### What you should do
Output the data below exactly. Leave nothing out.

### Provided records
▬▬▬▬▬▬▬▬▬▬

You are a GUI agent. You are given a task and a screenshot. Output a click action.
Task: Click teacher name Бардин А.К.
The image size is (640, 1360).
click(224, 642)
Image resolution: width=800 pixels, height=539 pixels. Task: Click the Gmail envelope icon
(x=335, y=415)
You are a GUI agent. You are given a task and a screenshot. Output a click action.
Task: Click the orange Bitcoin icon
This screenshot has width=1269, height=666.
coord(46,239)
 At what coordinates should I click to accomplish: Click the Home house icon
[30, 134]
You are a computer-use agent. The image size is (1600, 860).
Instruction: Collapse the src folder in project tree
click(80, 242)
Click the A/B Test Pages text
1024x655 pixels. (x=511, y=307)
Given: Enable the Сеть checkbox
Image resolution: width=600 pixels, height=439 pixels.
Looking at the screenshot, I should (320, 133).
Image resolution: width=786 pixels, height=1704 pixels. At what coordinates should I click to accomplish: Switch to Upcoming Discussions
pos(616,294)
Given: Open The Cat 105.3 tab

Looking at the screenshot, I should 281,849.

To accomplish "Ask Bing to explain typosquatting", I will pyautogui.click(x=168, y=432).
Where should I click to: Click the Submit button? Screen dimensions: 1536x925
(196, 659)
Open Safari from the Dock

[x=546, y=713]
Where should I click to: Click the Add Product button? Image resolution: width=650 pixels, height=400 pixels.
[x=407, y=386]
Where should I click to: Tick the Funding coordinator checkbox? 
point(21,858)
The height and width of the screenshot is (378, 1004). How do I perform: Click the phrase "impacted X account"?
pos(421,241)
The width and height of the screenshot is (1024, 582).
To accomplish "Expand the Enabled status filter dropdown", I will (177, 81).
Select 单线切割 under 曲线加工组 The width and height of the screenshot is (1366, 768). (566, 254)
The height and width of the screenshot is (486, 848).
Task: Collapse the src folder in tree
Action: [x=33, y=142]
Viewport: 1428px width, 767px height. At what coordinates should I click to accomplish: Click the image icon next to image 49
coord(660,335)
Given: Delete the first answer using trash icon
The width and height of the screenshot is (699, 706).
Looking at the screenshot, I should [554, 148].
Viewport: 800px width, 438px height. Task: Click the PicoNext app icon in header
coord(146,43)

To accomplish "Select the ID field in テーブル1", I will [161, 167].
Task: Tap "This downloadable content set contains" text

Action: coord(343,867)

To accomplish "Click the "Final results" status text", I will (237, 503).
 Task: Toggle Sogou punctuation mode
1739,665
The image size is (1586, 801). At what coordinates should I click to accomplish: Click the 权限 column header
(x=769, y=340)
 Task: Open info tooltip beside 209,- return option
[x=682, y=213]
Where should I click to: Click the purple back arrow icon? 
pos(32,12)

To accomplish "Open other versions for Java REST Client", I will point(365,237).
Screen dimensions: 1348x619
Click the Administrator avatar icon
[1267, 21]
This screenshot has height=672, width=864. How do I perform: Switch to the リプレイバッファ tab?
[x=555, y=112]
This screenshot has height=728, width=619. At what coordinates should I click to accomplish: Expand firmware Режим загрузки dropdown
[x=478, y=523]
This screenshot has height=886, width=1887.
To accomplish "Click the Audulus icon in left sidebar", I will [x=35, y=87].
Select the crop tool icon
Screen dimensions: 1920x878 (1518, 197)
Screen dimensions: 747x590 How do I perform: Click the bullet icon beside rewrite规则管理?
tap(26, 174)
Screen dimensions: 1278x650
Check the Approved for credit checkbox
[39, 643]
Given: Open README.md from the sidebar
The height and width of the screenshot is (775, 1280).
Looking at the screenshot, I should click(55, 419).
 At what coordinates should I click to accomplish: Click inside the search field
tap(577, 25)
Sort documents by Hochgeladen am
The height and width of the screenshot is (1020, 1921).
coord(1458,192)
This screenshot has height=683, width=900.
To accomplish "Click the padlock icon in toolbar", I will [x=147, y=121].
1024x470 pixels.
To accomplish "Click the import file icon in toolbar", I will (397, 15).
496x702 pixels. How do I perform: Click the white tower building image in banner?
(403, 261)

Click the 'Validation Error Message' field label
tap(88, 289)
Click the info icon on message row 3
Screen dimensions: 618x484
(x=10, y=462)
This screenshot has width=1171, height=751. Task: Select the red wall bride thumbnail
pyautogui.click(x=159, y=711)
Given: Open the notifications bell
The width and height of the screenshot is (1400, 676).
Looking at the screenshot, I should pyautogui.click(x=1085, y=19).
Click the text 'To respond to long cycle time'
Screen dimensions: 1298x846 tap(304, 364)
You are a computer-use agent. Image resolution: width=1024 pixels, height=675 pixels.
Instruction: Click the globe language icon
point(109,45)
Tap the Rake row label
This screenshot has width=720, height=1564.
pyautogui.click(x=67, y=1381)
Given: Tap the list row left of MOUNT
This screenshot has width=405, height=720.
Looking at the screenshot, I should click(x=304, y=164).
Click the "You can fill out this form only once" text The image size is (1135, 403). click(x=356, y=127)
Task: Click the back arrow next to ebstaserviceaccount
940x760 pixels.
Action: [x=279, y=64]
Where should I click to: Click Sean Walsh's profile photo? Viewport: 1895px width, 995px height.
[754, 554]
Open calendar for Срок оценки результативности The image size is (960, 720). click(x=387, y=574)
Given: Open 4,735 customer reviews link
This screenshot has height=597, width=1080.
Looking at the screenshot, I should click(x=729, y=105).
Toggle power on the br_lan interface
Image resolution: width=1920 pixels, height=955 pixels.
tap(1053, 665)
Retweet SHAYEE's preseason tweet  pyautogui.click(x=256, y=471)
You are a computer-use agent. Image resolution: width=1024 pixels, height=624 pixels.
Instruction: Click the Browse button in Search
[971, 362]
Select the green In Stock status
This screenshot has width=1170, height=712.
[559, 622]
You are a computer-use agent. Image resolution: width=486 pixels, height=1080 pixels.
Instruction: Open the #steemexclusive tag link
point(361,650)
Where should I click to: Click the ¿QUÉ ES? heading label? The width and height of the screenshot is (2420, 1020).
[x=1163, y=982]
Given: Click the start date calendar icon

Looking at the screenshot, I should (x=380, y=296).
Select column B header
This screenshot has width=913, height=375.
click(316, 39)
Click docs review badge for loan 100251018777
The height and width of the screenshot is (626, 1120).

▬▬▬▬▬▬▬▬▬▬

### Answer to this exercise
You are a GUI agent. You are given a task and a screenshot. Output a click action.
Task: Click teacher name Бардин А.К.
The image size is (640, 1360).
click(224, 642)
Image resolution: width=800 pixels, height=539 pixels. Task: Click the Gmail envelope icon
(x=335, y=415)
You are a GUI agent. You are given a task and a screenshot. Output a click action.
Task: Click the orange Bitcoin icon
This screenshot has width=1269, height=666.
coord(46,239)
 At what coordinates should I click to accomplish: Click the Home house icon
[30, 134]
You are a computer-use agent. The image size is (1600, 860).
Instruction: Collapse the src folder in project tree
click(80, 242)
Click the A/B Test Pages text
1024x655 pixels. (x=511, y=307)
Given: Enable the Сеть checkbox
Image resolution: width=600 pixels, height=439 pixels.
Looking at the screenshot, I should (320, 133).
Image resolution: width=786 pixels, height=1704 pixels. At what coordinates should I click to accomplish: Switch to Upcoming Discussions
pos(616,294)
Given: Open The Cat 105.3 tab

Looking at the screenshot, I should 281,849.

To accomplish "Ask Bing to explain typosquatting", I will pyautogui.click(x=168, y=432).
Where should I click to: Click the Submit button? Screen dimensions: 1536x925
(196, 659)
Open Safari from the Dock

[x=546, y=713]
Where should I click to: Click the Add Product button? Image resolution: width=650 pixels, height=400 pixels.
[x=407, y=386]
Where should I click to: Tick the Funding coordinator checkbox? 
point(21,858)
The height and width of the screenshot is (378, 1004). How do I perform: Click the phrase "impacted X account"?
pos(421,241)
The width and height of the screenshot is (1024, 582).
To accomplish "Expand the Enabled status filter dropdown", I will (177, 81).
Select 单线切割 under 曲线加工组 The width and height of the screenshot is (1366, 768). (566, 254)
The height and width of the screenshot is (486, 848).
Task: Collapse the src folder in tree
Action: [x=33, y=142]
Viewport: 1428px width, 767px height. At what coordinates should I click to accomplish: Click the image icon next to image 49
coord(660,335)
Given: Delete the first answer using trash icon
The width and height of the screenshot is (699, 706).
Looking at the screenshot, I should [554, 148].
Viewport: 800px width, 438px height. Task: Click the PicoNext app icon in header
coord(146,43)

To accomplish "Select the ID field in テーブル1", I will [161, 167].
Task: Tap "This downloadable content set contains" text

Action: coord(343,867)

To accomplish "Click the "Final results" status text", I will (237, 503).
 Task: Toggle Sogou punctuation mode
1739,665
The image size is (1586, 801). At what coordinates should I click to accomplish: Click the 权限 column header
(x=769, y=340)
 Task: Open info tooltip beside 209,- return option
[x=682, y=213]
Where should I click to: Click the purple back arrow icon? 
pos(32,12)

To accomplish "Open other versions for Java REST Client", I will point(365,237).
Screen dimensions: 1348x619
Click the Administrator avatar icon
[1267, 21]
This screenshot has height=672, width=864. How do I perform: Switch to the リプレイバッファ tab?
[x=555, y=112]
This screenshot has height=728, width=619. At what coordinates should I click to accomplish: Expand firmware Режим загрузки dropdown
[x=478, y=523]
This screenshot has height=886, width=1887.
To accomplish "Click the Audulus icon in left sidebar", I will [x=35, y=87].
Select the crop tool icon
Screen dimensions: 1920x878 (1518, 197)
Screen dimensions: 747x590 How do I perform: Click the bullet icon beside rewrite规则管理?
tap(26, 174)
Screen dimensions: 1278x650
Check the Approved for credit checkbox
[39, 643]
Given: Open README.md from the sidebar
The height and width of the screenshot is (775, 1280).
Looking at the screenshot, I should click(55, 419).
 At what coordinates should I click to accomplish: Click inside the search field
tap(577, 25)
Sort documents by Hochgeladen am
The height and width of the screenshot is (1020, 1921).
coord(1458,192)
This screenshot has height=683, width=900.
To accomplish "Click the padlock icon in toolbar", I will [x=147, y=121].
1024x470 pixels.
To accomplish "Click the import file icon in toolbar", I will (397, 15).
496x702 pixels. How do I perform: Click the white tower building image in banner?
(403, 261)

Click the 'Validation Error Message' field label
tap(88, 289)
Click the info icon on message row 3
Screen dimensions: 618x484
(x=10, y=462)
This screenshot has width=1171, height=751. Task: Select the red wall bride thumbnail
pyautogui.click(x=159, y=711)
Given: Open the notifications bell
The width and height of the screenshot is (1400, 676).
Looking at the screenshot, I should pyautogui.click(x=1085, y=19).
Click the text 'To respond to long cycle time'
Screen dimensions: 1298x846 tap(304, 364)
You are a computer-use agent. Image resolution: width=1024 pixels, height=675 pixels.
Instruction: Click the globe language icon
point(109,45)
Tap the Rake row label
This screenshot has width=720, height=1564.
pyautogui.click(x=67, y=1381)
Given: Tap the list row left of MOUNT
This screenshot has width=405, height=720.
Looking at the screenshot, I should click(x=304, y=164).
Click the "You can fill out this form only once" text The image size is (1135, 403). click(x=356, y=127)
Task: Click the back arrow next to ebstaserviceaccount
940x760 pixels.
Action: [x=279, y=64]
Where should I click to: Click Sean Walsh's profile photo? Viewport: 1895px width, 995px height.
[754, 554]
Open calendar for Срок оценки результативности The image size is (960, 720). click(x=387, y=574)
Given: Open 4,735 customer reviews link
This screenshot has height=597, width=1080.
Looking at the screenshot, I should click(x=729, y=105).
Toggle power on the br_lan interface
Image resolution: width=1920 pixels, height=955 pixels.
tap(1053, 665)
Retweet SHAYEE's preseason tweet  pyautogui.click(x=256, y=471)
You are a computer-use agent. Image resolution: width=1024 pixels, height=624 pixels.
Instruction: Click the Browse button in Search
[971, 362]
Select the green In Stock status
This screenshot has width=1170, height=712.
[559, 622]
You are a computer-use agent. Image resolution: width=486 pixels, height=1080 pixels.
Instruction: Open the #steemexclusive tag link
point(361,650)
Where should I click to: Click the ¿QUÉ ES? heading label? The width and height of the screenshot is (2420, 1020).
[x=1163, y=982]
Given: Click the start date calendar icon

Looking at the screenshot, I should (x=380, y=296).
Select column B header
This screenshot has width=913, height=375.
click(316, 39)
Click docs review badge for loan 100251018777
The height and width of the screenshot is (626, 1120).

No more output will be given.